Elsevier embeds a hash in the PDF metadata that is unique for each download (2022)

Technical tracking and watermarking methods

  • Elsevier embeds a unique hash in PDF metadata for each download; some suggest it may be a MAC tied to the buyer, used to identify leaked copies.
  • Commenters note metadata is “low-hanging fruit”; more sophisticated schemes can also alter spacing, kerning, fonts, colors, invisible characters, or diagrams to uniquely tag each copy.
  • Several note that with multiple differently watermarked copies, one could compare and “re-anonymize,” though this is non-trivial.
  • Some see the chosen hash-in-metadata approach as crude compared to steganography; others assume Elsevier likely uses multiple techniques.
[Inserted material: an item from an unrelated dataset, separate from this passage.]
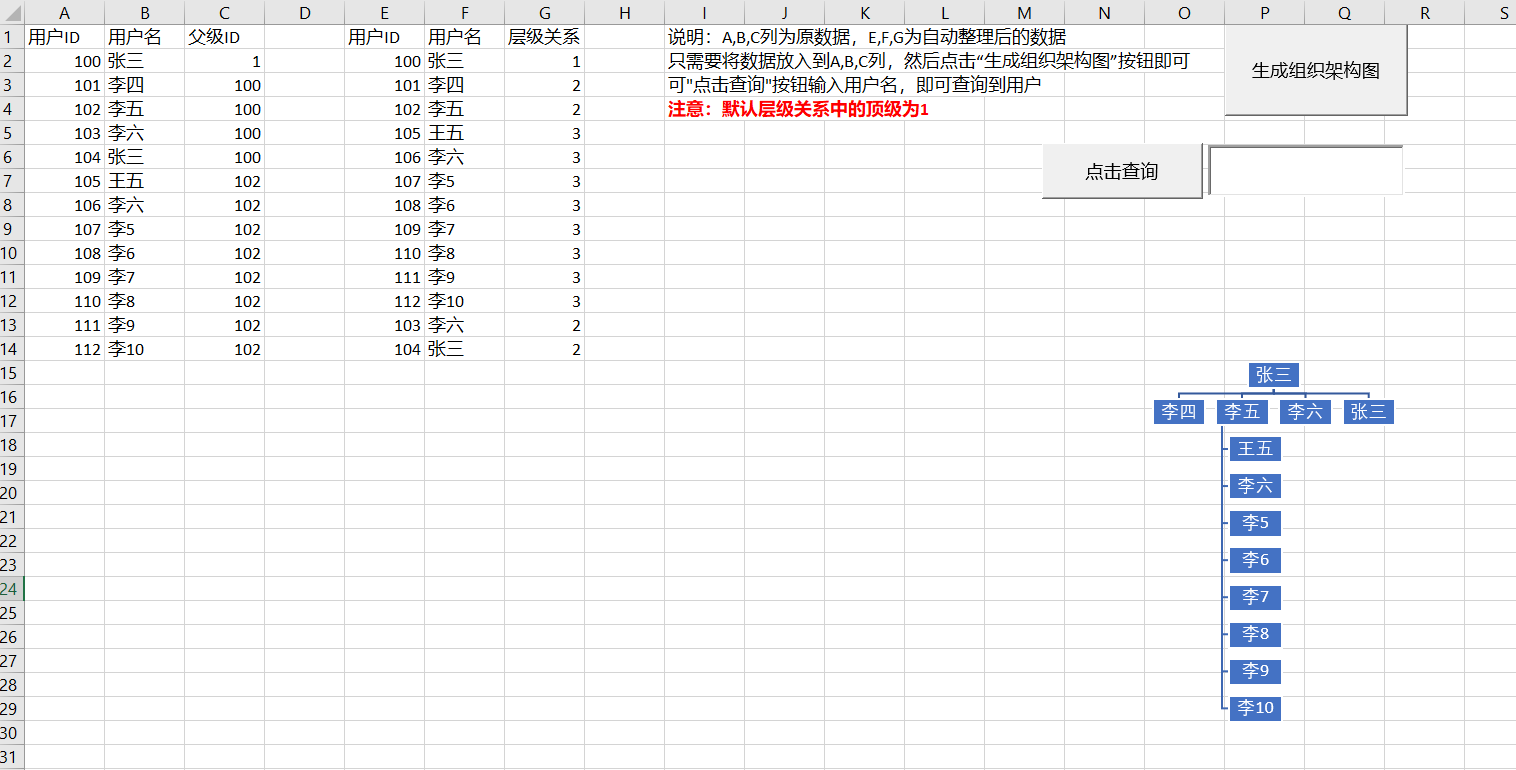Select the 父级ID header cell

[x=224, y=36]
Proposed countermeasures and tools

  • Common suggestions:
    • “Print to PDF,” or print–scan–OCR pipelines to strip metadata and hidden structure.
    • Convert pages to images, rebuild a PDF, then run OCR.
    • Use Ghostscript / ps2pdf pipelines, or custom scripts to re-render and compress PDFs.
    • Use sandboxing/sanitizing tools (QubesOS PDF sanitizer, Dangerzone, docleaner, pdfparanoia, pdf-redact-tools).
  • Skeptics warn that:
    • Print–scan destroys accessibility/tagging and may still preserve some steganographic signals.
    • Zone identifier streams and other OS-level metadata can also leak source info.
    • A general “one-click anonymizer” is hard because watermark schemes vary and can be deeply embedded.

Access, piracy, and Sci-Hub

  • Many call Elsevier and similar publishers “parasites” or rent-seekers, profiting from publicly funded research and unpaid peer review while imposing high paywalls and open-access fees.
  • Sci-Hub and Library Genesis are widely praised as essential to democratize access, even by users with institutional subscriptions (ease of use).
  • Concern is raised that Sci-Hub is under legal pressure and no longer scraping recent papers, cutting off newer research.
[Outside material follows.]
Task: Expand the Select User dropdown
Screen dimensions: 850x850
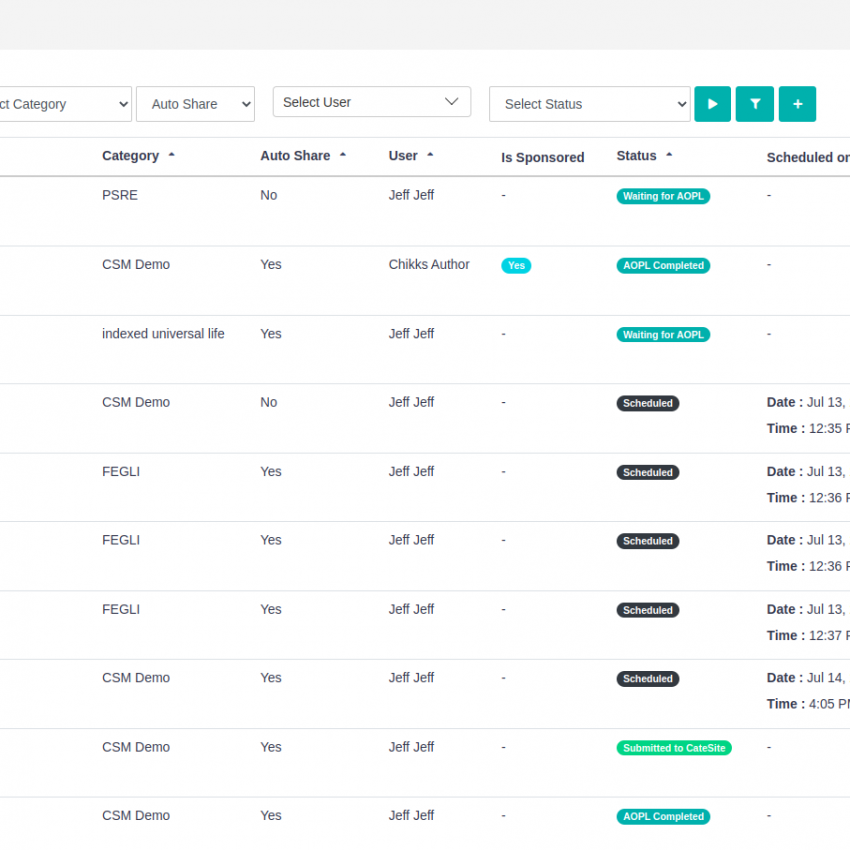Action: pyautogui.click(x=371, y=102)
Systemic incentives and responsibility

  • Some blame lies placed on academia and governments: hiring, tenure, and funding systems heavily reward publication in prestigious, often paywalled journals, sustaining companies like Elsevier.
  • Others argue Elsevier’s behavior is “fair business” within the existing copyright system; if researchers dislike the terms, they could use alternatives.
  • Counterargument: individual researchers face career pressure and inertia; prestige metrics and peer-review gatekeeping make opting out costly.
  • Proposed actions: refuse unpaid peer review for for‑profit paywalled journals, support open-access and arXiv-style models, and develop community-run alternatives.
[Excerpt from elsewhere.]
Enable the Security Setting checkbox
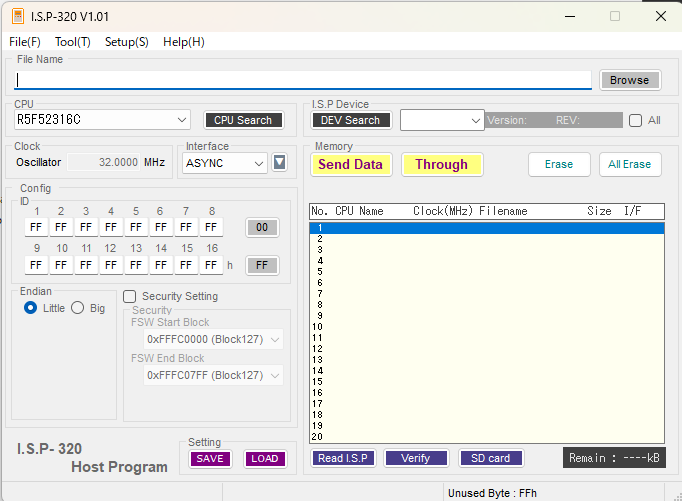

Ethics, legality, and broader comparisons

  • Some view watermarking as preferable to DRM; others see both as unjustified control over knowledge.
  • A question is raised about EU legality; one reply suggests Elsevier’s jurisdiction likely shields it, but details remain unclear.
  • Comparisons are drawn to extreme DRM schemes for standards (ISO/ANSI) and to past cases where media stores embedded sensitive buyer data into files.